# start of SUPPLIED RECORDS
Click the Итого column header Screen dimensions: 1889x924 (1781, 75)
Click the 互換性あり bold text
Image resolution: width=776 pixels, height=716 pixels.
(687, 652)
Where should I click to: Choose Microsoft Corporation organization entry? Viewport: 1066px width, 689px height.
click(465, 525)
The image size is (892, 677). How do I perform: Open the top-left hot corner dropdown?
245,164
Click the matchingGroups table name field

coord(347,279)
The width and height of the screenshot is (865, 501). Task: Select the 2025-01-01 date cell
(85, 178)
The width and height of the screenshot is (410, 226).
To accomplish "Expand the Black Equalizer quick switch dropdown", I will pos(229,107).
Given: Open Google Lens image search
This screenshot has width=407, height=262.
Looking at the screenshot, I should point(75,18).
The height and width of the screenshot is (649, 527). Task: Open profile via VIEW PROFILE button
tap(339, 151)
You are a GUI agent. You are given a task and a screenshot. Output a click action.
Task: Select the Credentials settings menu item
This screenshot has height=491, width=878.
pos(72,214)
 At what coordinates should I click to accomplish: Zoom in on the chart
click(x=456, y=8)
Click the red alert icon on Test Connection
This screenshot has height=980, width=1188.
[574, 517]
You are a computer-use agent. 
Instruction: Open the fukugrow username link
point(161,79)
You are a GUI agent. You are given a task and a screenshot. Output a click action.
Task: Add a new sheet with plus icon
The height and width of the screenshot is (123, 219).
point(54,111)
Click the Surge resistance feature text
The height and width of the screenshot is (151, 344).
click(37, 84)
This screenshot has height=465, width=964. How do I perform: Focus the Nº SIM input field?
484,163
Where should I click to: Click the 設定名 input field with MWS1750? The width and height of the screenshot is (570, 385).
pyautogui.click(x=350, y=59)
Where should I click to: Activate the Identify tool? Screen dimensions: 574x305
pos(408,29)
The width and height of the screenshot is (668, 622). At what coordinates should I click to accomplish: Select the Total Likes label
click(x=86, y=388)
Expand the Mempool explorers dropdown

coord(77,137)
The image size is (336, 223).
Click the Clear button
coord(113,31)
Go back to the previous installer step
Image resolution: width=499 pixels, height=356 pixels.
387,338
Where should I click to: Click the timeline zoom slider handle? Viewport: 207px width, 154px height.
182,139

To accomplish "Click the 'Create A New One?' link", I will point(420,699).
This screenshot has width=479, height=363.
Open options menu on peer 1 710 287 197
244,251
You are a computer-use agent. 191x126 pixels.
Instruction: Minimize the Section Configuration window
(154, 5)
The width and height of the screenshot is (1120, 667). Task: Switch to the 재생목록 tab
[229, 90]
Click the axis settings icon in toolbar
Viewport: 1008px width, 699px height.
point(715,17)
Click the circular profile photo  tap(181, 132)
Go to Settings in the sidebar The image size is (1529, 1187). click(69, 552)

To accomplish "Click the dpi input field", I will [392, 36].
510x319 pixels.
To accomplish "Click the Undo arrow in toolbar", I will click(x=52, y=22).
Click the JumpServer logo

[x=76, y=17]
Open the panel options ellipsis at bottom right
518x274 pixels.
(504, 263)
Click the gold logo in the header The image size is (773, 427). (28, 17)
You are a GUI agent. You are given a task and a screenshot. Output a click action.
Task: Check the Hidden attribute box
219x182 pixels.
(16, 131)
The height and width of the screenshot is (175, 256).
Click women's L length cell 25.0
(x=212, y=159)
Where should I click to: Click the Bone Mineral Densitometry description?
# end of SUPPLIED RECORDS
- _WRITTEN TASK_
Can you render every line of the rows above as a JSON list of strings, one string per line, with the blank lines left out?

- _REPLY_
[
  "Click the Итого column header Screen dimensions: 1889x924 (1781, 75)",
  "Click the 互換性あり bold text",
  "Image resolution: width=776 pixels, height=716 pixels.",
  "(687, 652)",
  "Where should I click to: Choose Microsoft Corporation organization entry? Viewport: 1066px width, 689px height.",
  "click(465, 525)",
  "The image size is (892, 677). How do I perform: Open the top-left hot corner dropdown?",
  "245,164",
  "Click the matchingGroups table name field",
  "coord(347,279)",
  "The width and height of the screenshot is (865, 501). Task: Select the 2025-01-01 date cell",
  "(85, 178)",
  "The width and height of the screenshot is (410, 226).",
  "To accomplish \"Expand the Black Equalizer quick switch dropdown\", I will pos(229,107).",
  "Given: Open Google Lens image search",
  "This screenshot has width=407, height=262.",
  "Looking at the screenshot, I should point(75,18).",
  "The height and width of the screenshot is (649, 527). Task: Open profile via VIEW PROFILE button",
  "tap(339, 151)",
  "You are a GUI agent. You are given a task and a screenshot. Output a click action.",
  "Task: Select the Credentials settings menu item",
  "This screenshot has height=491, width=878.",
  "pos(72,214)",
  " At what coordinates should I click to accomplish: Zoom in on the chart",
  "click(x=456, y=8)",
  "Click the red alert icon on Test Connection",
  "This screenshot has height=980, width=1188.",
  "[574, 517]",
  "You are a computer-use agent. ",
  "Instruction: Open the fukugrow username link",
  "point(161,79)",
  "You are a GUI agent. You are given a task and a screenshot. Output a click action.",
  "Task: Add a new sheet with plus icon",
  "The height and width of the screenshot is (123, 219).",
  "point(54,111)",
  "Click the Surge resistance feature text",
  "The height and width of the screenshot is (151, 344).",
  "click(37, 84)",
  "This screenshot has height=465, width=964. How do I perform: Focus the Nº SIM input field?",
  "484,163",
  "Where should I click to: Click the 設定名 input field with MWS1750? The width and height of the screenshot is (570, 385).",
  "pyautogui.click(x=350, y=59)",
  "Where should I click to: Activate the Identify tool? Screen dimensions: 574x305",
  "pos(408,29)",
  "The width and height of the screenshot is (668, 622). At what coordinates should I click to accomplish: Select the Total Likes label",
  "click(x=86, y=388)",
  "Expand the Mempool explorers dropdown",
  "coord(77,137)",
  "The image size is (336, 223).",
  "Click the Clear button",
  "coord(113,31)",
  "Go back to the previous installer step",
  "Image resolution: width=499 pixels, height=356 pixels.",
  "387,338",
  "Where should I click to: Click the timeline zoom slider handle? Viewport: 207px width, 154px height.",
  "182,139",
  "To accomplish \"Click the 'Create A New One?' link\", I will point(420,699).",
  "This screenshot has width=479, height=363.",
  "Open options menu on peer 1 710 287 197",
  "244,251",
  "You are a computer-use agent. 191x126 pixels.",
  "Instruction: Minimize the Section Configuration window",
  "(154, 5)",
  "The width and height of the screenshot is (1120, 667). Task: Switch to the 재생목록 tab",
  "[229, 90]",
  "Click the axis settings icon in toolbar",
  "Viewport: 1008px width, 699px height.",
  "point(715,17)",
  "Click the circular profile photo  tap(181, 132)",
  "Go to Settings in the sidebar The image size is (1529, 1187). click(69, 552)",
  "To accomplish \"Click the dpi input field\", I will [392, 36].",
  "510x319 pixels.",
  "To accomplish \"Click the Undo arrow in toolbar\", I will click(x=52, y=22).",
  "Click the JumpServer logo",
  "[x=76, y=17]",
  "Open the panel options ellipsis at bottom right",
  "518x274 pixels.",
  "(504, 263)",
  "Click the gold logo in the header The image size is (773, 427). (28, 17)",
  "You are a GUI agent. You are given a task and a screenshot. Output a click action.",
  "Task: Check the Hidden attribute box",
  "219x182 pixels.",
  "(16, 131)",
  "The height and width of the screenshot is (175, 256).",
  "Click women's L length cell 25.0",
  "(x=212, y=159)",
  "Where should I click to: Click the Bone Mineral Densitometry description?"
]